A late-winter afternoon in Rome is not the best time to stalk 16th-century church painting. It's very hard to find your prey. But that afternoon I did flush a great painting out of the Janiculum's shadow. I had no idea of its source. It looked like a Renaissance painting, but it easily could have been a copy, like the compositionally striking Caravaggio I had seen a few days before at the Palazzo Corsini, a fantastic Narcissus, easily the highlight of the collection. I had been very disappointed when my wife read the label of the Narcissus to me-a "copy after Caravaggio." I went into a deep sulk, wondering why I couldn't tell an original from a copy and why this copy was so good, because even confronted by its lack of authenticity, I still wanted it. To me it was a hot painting from the moment I saw it, maybe the hottest cool painting I had ever seen.

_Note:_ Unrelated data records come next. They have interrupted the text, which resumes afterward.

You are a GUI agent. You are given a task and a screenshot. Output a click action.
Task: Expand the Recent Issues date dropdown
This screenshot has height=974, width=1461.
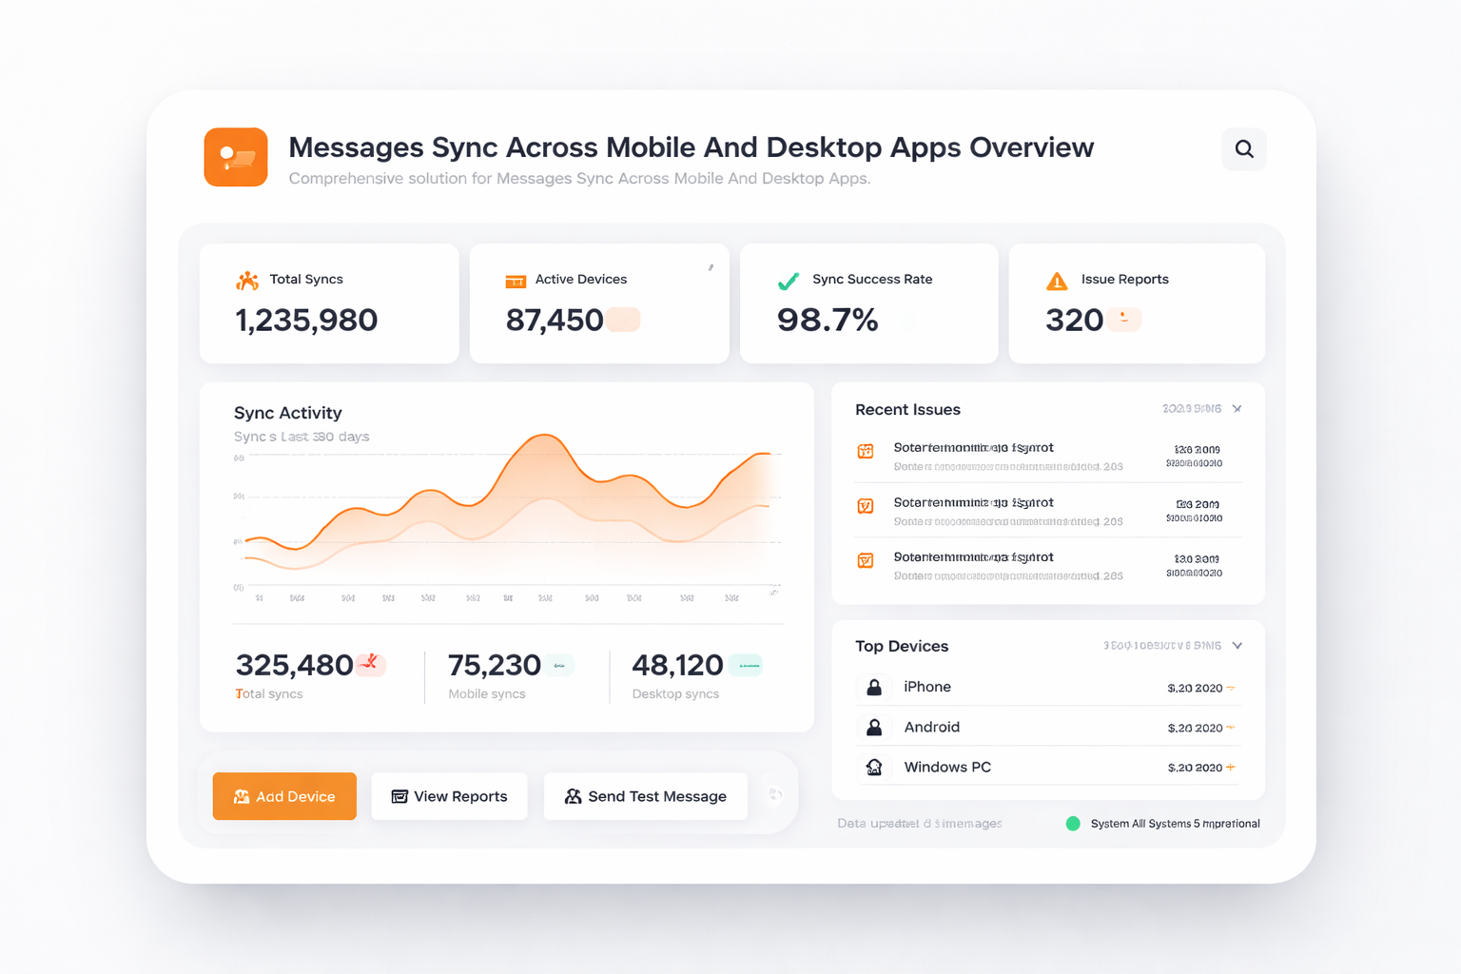[x=1237, y=409]
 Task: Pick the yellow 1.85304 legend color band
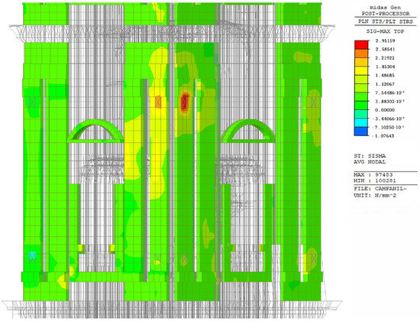point(361,71)
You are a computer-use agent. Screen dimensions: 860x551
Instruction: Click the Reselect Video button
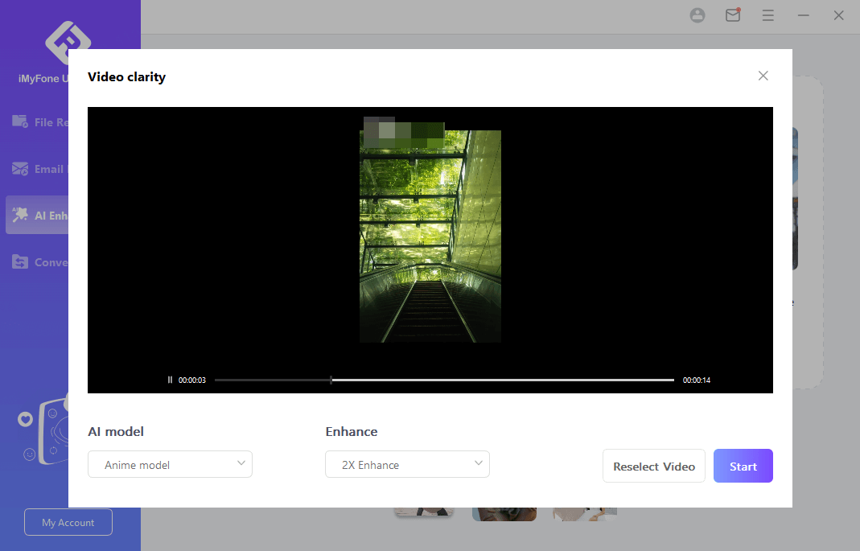(653, 467)
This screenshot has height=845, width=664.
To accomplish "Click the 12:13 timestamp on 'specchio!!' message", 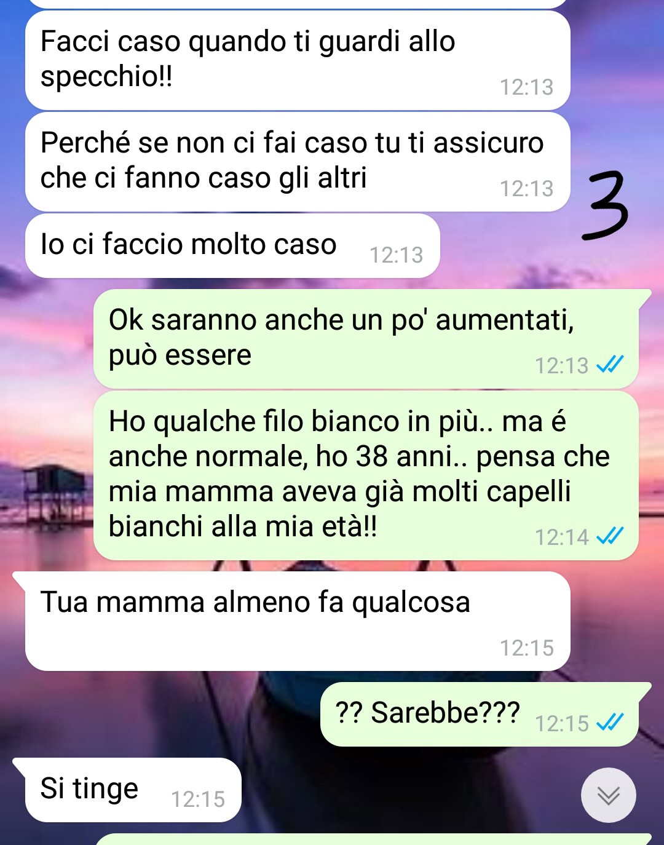I will click(527, 87).
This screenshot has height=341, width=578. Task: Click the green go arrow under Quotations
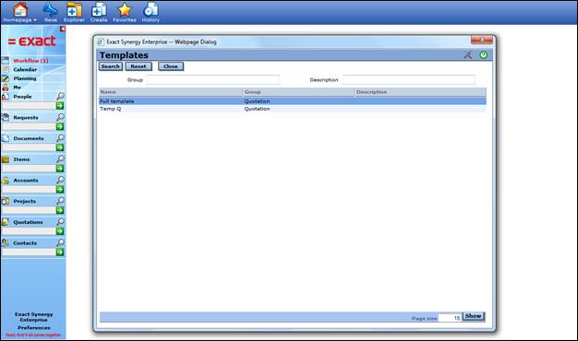click(60, 231)
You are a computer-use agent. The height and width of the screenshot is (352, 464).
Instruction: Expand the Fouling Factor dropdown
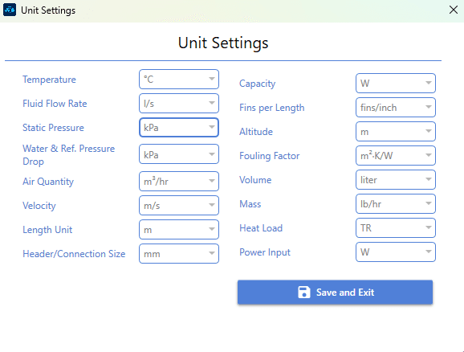396,156
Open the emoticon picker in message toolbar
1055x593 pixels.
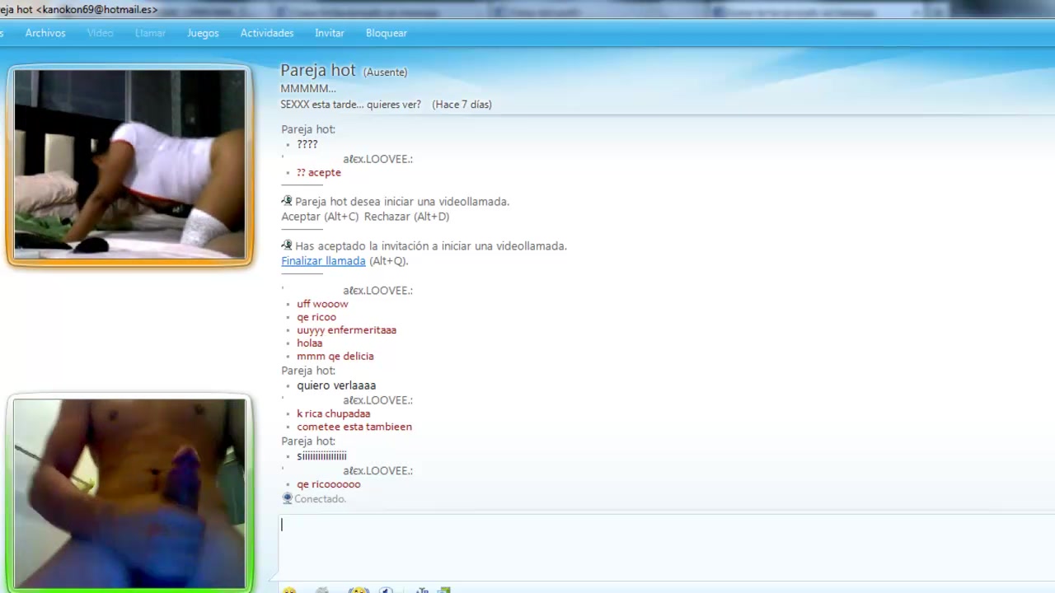tap(289, 590)
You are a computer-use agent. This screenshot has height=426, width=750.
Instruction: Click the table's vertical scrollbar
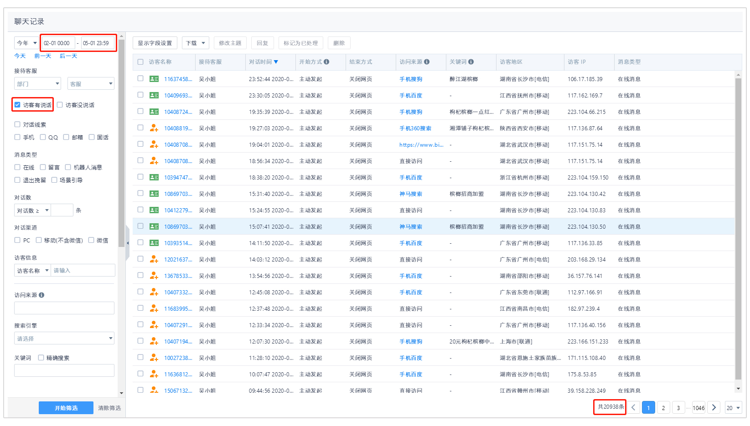[738, 228]
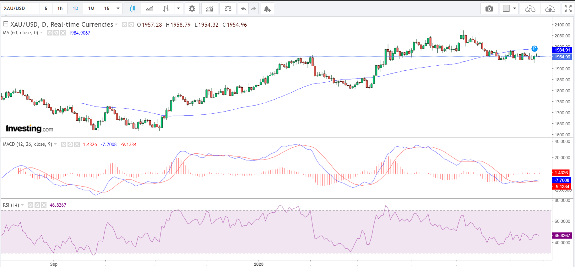Expand the time interval dropdown arrow
Screen dimensions: 575x267
[118, 8]
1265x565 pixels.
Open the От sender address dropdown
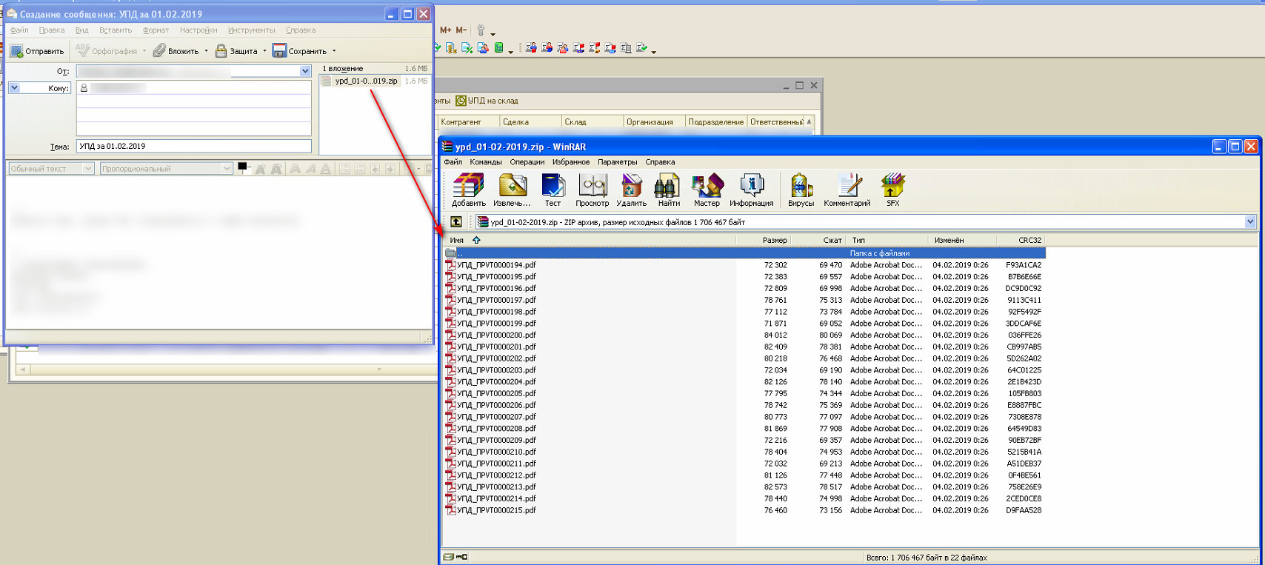[305, 71]
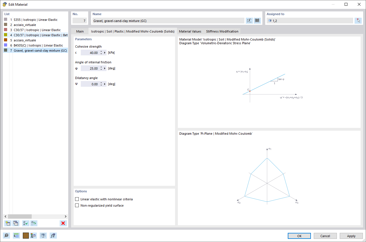Image resolution: width=366 pixels, height=242 pixels.
Task: Decrease Angle of internal friction value
Action: point(102,69)
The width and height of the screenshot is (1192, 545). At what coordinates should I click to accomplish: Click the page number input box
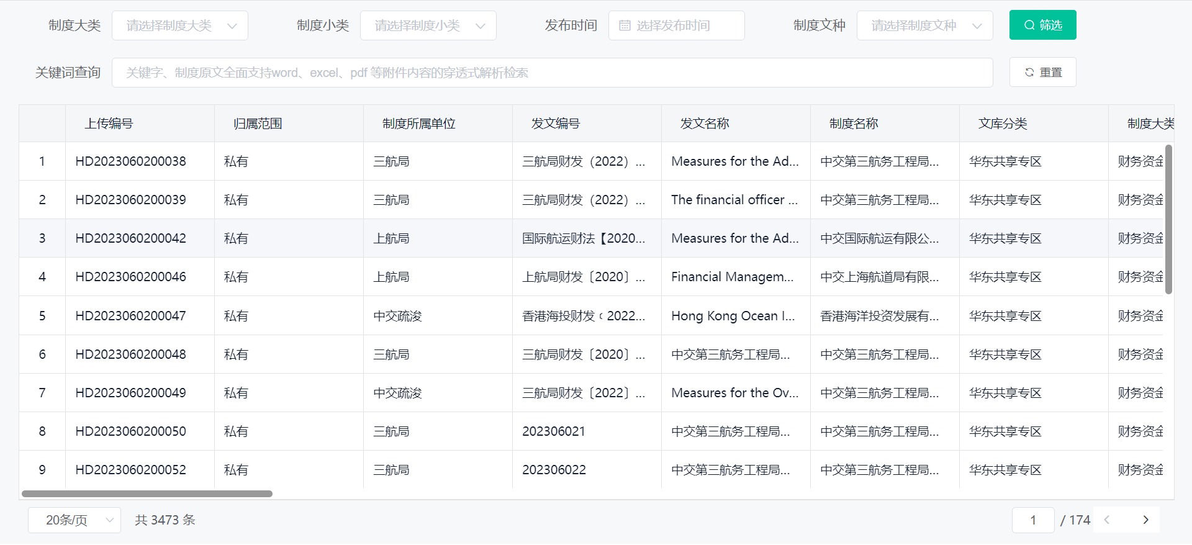point(1033,520)
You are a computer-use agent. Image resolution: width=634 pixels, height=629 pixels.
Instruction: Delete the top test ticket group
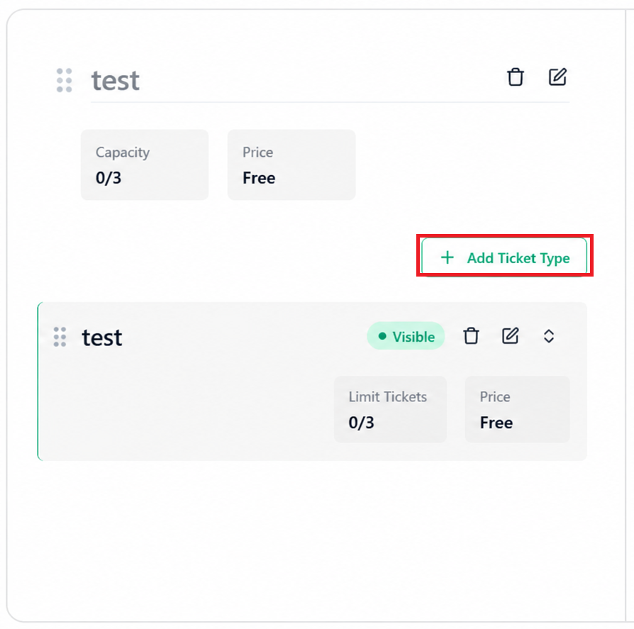click(x=515, y=77)
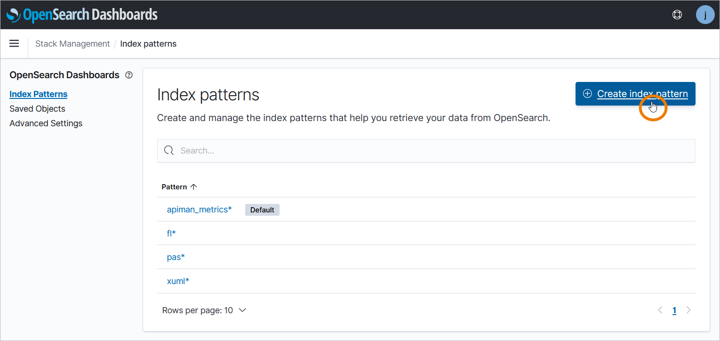Open the user avatar menu
720x341 pixels.
[705, 15]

The painting in San Pietro in Montorio didn't have the boxy modernism of the Narcissus, but it did have a special kind of in-your-face classicism. It was an over-the-altar painting with mural power, one with "a tiger in its tank." My first guess was a conservative one, maybe after Giulio Romano; my second guess was, "I just don't know." I was surprised by the attribution to Sebastiano del Piombo, but not by the title, The Flagellation; the darkness was not so great that I couldn't make out the action.
Three months later I was there, again late in the afternoon, when the painting was perfectly lit, the seasonal angle of the sun being now in my favor. Sebastiano's painting was beautiful, inventive, and expansive. The beauty was all Sebastiano's, brought out by his Venetian gift for full-scale color, intensely articulated and swirling across the canvas from side to side and from top to bottom. Beauty brought out also by his paint-handling and form-building skills, so evident that Michelangelo, in Sidney Freedberg's words, had no reservations about selecting Sebastiano as his deputy in what amounted to a Medici-driven painting contest with Raphael.
The inventiveness in the painting owes something to Michelangelo's design, which allowed Sebastiano to run wild with a full-blown painterly classicism tinged opportunely with an innate piety. Painterly, pietistic classicism may sound strange, perhaps even at odds with itself, but it is a quality that really counted for a lot in the following hundred years of painting.
Finally, The Flagellation has a convincing expansiveness, an ability to make narrative action and gesture fill the pictorial boundaries to the point that they seem to swell and and bow out the framing edges. In a similar way, Sebastiano's work pushes painting itself beyond the confines of the 16th century into the 17th century. It is clear, too, that it was Sebastiano's brand of Roman painterly classicism that helped make the expansion so fluid and so far-reaching. He easily caught the attention of Caravaggio and Rubens, as we can see by their magnificent versions of the Flagellation. Certainly, this power-enhanced 16th-century Roman art had no trouble beaming itself out all over Italy and across Europe, led, for example, by Sebastiano's Flagellation to Naples and Antwerp. And it's equally certain that any painter, having seen the Roman light, perversi lumi as it could often be, was bound to follow its path all over Italy, and all across Europe, as the history of Western painting so clearly attests.